━━━━━ Фрагмент текста

Принципы средневековой поэтики — правдоподобие, иносказание, аллегория, символичность образов, особый акцент на изображении сверхъестественного, чудесного, потустороннего. Л. Фейербах, отмеча­ет, что в отличие от образов религии произведения искусства не требуют признания своих образов за реальность. Это суждение внеисторично и может быть отнесено лишь к искусству начиная с эпохи Возрождения. Признание образов средневекового искусства за реальность диктовалось религией (события жизни Христа — события всемирно-исторические) и принципом правдоподобия.

Необходимость примирить правдоподобное с неправдоподобным вы­звало к жизни иносказательное толкование произведений. Языческую книгу — «Энеиду» Вергилия не переставали читать в грамматических школах, но она получила иносказательное, приемлемое для христианства объяснение. Творчество Виргилия уже никто не сочтет нечестивым, как это требовалось, если придерживаться взглядов Тертуллиана.

Средневековое искусство давало моральное наставление и высокое иносказание, поднимающие верующего до божественной премудрости.

Средневековая поэтика провозглашала четыре плана литературного произведения, соответственно трактуемого в четырех смыслах: 1) грам­матическом, или буквальном; 2) аллегорическом; 3) моральном; 4) анаго­гическом (воспитательном). Кроче говорит о «наркотизирующей» и мора­лизующей роли средневекового искусства.

В Средние века церковь оказывает определяющее влияние на искусст­во. Личность устремлена к горнему, неземному, возвышенному. Этому наиболее полно соответствует соборная архитектура и иконопись. Уст­ремленность к небу обретает зримое, материально-пространственное вы­ражение в формах готического собора. Архитектура обеспечивается мате­риально-техническими средствами, развитие ее стимулируется. Августин подчеркивал превосходство архитектуры над живописью, поскольку по­следняя «привязывает человека к вещам и отдаляет от Творца». Соборная архитектура вступает в синтез с живописью (иконопись), музыкой (цер­ковное пение, мессы, хоралы).

Средневековая культура богата и многообразна и неоправдывает ро­дившегося в возрожденческой и просветительской полемике с ней пред­ставления о «десяти веках мрака». Д. Чижевский сетовал, что эстетика не обозначила художественные направления средневекового искусства.

━━━━━━━━━━
━━━━━ Собранные материалы

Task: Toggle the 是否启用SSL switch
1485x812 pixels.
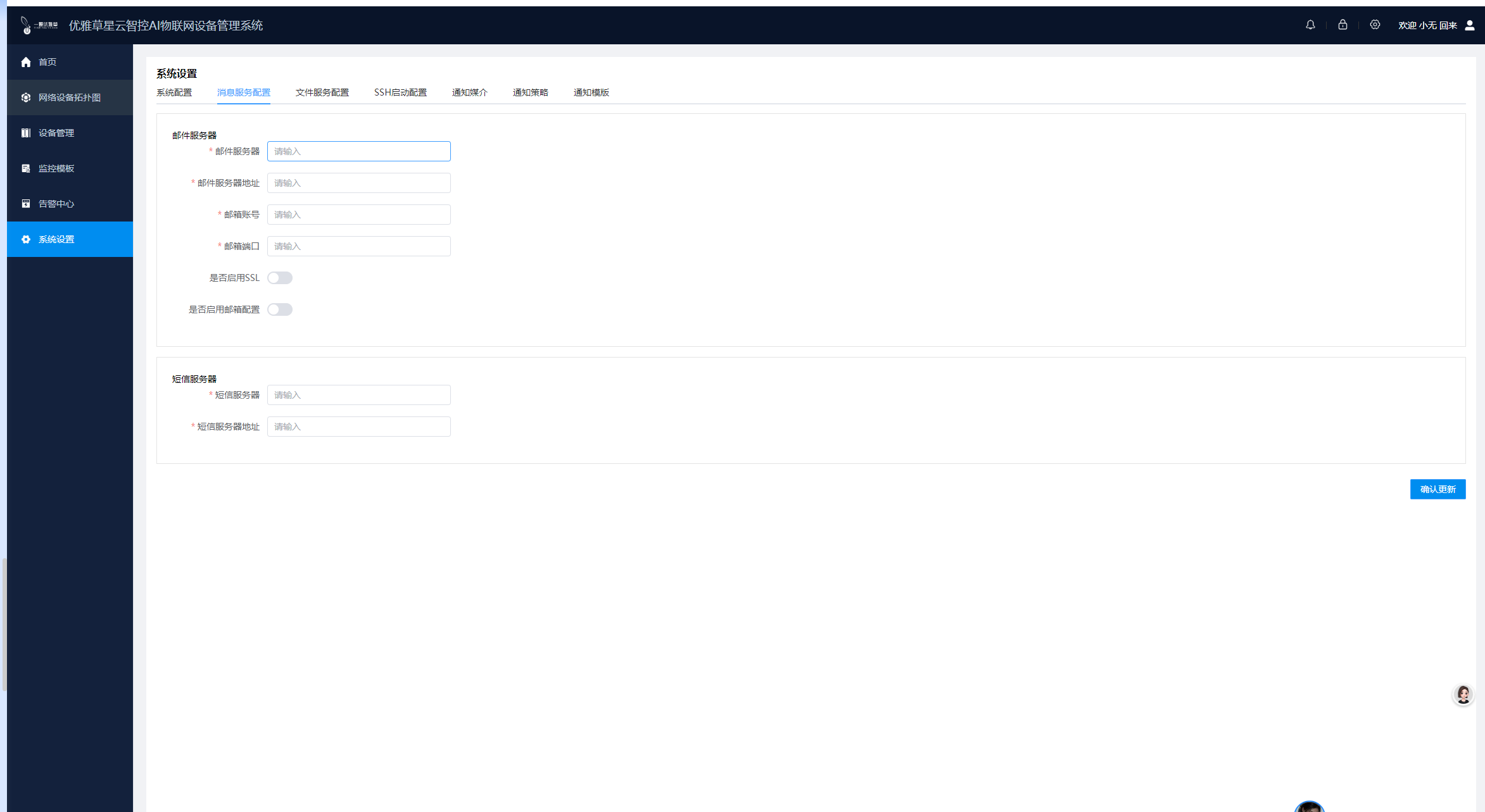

━━━━━━━━━━

Короткая задача 1 ::
Почему, согласно фрагменту о средневековой поэтике, Августин ставил архитектуру выше живописи?
Короткая задача 2 ::
Выпишите дословно отрывок из фрагмента о средневековой поэтике: начните со слов, где есть «Необходимость примирить правдоподобное», и закончите после слов «придерживаться взглядов Тертуллиана.».

Разбор решения 1 ::
Потому что живопись, по его словам, «привязывает человека к вещам и отдаляет от Творца».

Разбор решения 2 ::
Необходимость примирить правдоподобное с неправдоподобным вы­звало к жизни иносказательное толкование произведений. Языческую книгу — «Энеиду» Вергилия не переставали читать в грамматических школах, но она получила иносказательное, приемлемое для христианства объяснение. Творчество Виргилия уже никто не сочтет нечестивым, как это требовалось, если придерживаться взглядов Тертуллиана.